== GIVEN DATA
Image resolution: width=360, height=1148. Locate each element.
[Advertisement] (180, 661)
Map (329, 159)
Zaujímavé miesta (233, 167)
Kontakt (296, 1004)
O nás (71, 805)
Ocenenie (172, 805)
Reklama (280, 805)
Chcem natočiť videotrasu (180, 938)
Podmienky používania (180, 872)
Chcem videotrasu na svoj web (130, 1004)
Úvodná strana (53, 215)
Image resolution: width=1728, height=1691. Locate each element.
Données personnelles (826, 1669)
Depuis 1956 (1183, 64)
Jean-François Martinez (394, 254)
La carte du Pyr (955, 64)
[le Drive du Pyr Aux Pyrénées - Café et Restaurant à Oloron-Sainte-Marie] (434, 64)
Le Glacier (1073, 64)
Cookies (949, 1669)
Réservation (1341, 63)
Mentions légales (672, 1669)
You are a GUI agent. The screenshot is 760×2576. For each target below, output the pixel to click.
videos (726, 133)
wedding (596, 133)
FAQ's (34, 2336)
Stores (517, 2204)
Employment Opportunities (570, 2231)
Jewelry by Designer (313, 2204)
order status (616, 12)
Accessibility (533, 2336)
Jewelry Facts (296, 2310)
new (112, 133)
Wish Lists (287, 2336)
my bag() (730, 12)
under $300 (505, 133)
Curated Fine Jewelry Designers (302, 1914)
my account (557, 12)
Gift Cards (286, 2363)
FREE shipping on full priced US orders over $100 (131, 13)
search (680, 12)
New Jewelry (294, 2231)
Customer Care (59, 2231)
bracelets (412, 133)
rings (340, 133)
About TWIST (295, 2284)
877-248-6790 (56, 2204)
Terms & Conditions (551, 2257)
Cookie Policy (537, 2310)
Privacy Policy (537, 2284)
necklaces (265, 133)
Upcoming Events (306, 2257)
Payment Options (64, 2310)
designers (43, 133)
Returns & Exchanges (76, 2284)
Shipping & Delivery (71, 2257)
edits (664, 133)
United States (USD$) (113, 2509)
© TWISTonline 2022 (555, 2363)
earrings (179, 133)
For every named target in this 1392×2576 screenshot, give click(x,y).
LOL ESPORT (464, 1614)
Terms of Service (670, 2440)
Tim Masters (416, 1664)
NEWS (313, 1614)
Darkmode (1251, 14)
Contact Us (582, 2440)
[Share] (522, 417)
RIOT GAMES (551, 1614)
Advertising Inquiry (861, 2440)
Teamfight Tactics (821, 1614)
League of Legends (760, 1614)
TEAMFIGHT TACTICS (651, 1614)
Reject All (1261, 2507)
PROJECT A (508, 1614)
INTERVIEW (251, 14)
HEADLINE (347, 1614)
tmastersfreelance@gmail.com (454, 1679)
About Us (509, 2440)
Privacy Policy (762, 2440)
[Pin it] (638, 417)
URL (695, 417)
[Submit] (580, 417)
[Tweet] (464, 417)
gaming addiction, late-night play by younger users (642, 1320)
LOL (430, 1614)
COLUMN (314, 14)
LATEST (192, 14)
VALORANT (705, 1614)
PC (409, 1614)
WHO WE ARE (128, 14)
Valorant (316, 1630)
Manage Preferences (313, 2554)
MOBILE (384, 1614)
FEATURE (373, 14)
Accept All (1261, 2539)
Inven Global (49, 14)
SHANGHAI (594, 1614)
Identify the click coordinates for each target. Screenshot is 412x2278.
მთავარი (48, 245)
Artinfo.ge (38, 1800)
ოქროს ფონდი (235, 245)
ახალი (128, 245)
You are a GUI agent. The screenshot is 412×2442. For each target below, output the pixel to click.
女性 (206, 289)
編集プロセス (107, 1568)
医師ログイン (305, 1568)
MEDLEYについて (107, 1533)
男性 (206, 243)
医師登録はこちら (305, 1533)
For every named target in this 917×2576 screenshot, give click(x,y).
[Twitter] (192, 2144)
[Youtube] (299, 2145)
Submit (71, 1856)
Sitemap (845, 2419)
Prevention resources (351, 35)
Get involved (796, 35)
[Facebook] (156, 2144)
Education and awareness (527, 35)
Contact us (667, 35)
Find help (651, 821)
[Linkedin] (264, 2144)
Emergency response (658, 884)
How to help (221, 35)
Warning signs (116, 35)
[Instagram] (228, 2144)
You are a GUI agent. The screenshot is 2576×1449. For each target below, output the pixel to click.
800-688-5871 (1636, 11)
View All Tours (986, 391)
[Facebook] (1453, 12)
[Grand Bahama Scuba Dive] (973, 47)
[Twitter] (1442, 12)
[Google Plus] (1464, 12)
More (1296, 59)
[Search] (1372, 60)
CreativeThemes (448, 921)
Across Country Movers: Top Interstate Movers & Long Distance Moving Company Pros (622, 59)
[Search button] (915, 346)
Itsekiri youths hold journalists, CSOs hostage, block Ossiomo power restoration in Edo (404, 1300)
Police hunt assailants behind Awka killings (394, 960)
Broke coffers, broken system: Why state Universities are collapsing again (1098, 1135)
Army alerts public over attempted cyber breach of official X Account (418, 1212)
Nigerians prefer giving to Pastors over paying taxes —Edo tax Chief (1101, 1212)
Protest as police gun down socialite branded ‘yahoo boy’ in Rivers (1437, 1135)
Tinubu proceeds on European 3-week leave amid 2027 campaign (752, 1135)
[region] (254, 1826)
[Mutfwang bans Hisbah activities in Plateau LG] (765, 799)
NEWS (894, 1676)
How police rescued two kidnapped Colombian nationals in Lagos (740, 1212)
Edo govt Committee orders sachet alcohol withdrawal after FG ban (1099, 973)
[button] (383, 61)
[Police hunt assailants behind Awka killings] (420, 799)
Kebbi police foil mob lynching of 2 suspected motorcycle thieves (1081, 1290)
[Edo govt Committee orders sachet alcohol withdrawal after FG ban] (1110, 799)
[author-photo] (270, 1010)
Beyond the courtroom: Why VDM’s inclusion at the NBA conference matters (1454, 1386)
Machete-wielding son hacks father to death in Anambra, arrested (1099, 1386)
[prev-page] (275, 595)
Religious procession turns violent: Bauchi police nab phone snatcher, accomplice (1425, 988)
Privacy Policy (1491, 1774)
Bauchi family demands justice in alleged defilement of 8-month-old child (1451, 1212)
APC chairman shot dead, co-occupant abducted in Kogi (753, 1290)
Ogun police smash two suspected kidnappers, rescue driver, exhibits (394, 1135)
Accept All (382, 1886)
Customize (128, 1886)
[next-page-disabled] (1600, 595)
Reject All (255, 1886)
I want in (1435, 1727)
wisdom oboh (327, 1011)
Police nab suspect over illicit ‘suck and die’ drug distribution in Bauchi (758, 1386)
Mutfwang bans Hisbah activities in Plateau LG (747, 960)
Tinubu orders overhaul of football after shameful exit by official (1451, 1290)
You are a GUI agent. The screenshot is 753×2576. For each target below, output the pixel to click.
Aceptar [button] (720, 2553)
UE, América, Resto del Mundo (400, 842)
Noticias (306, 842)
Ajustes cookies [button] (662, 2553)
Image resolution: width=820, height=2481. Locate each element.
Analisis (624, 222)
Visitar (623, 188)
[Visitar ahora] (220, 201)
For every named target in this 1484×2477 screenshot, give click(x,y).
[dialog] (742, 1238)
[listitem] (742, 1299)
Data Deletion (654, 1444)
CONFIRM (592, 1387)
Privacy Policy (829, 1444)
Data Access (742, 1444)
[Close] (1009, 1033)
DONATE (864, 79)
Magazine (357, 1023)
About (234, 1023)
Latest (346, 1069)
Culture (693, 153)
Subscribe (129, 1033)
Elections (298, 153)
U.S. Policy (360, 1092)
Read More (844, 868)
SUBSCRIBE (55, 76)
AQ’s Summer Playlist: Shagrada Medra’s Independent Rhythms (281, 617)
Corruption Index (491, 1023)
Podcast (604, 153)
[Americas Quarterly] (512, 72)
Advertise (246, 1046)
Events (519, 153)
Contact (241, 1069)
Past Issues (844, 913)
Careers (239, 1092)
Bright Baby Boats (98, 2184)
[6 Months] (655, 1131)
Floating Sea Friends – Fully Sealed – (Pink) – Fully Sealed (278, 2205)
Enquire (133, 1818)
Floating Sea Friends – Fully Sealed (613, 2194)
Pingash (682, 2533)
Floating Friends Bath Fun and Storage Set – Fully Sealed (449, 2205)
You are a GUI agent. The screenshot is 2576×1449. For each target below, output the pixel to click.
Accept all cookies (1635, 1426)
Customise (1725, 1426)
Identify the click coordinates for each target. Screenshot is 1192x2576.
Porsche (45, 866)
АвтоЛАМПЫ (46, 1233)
====
* **THE TASK**: Filter the listing so that only lines holding the word "bans" remain, and copy those lines.

* **RESULT FOR THIS TASK**:
[Mutfwang bans Hisbah activities in Plateau LG] (765, 799)
Mutfwang bans Hisbah activities in Plateau LG (747, 960)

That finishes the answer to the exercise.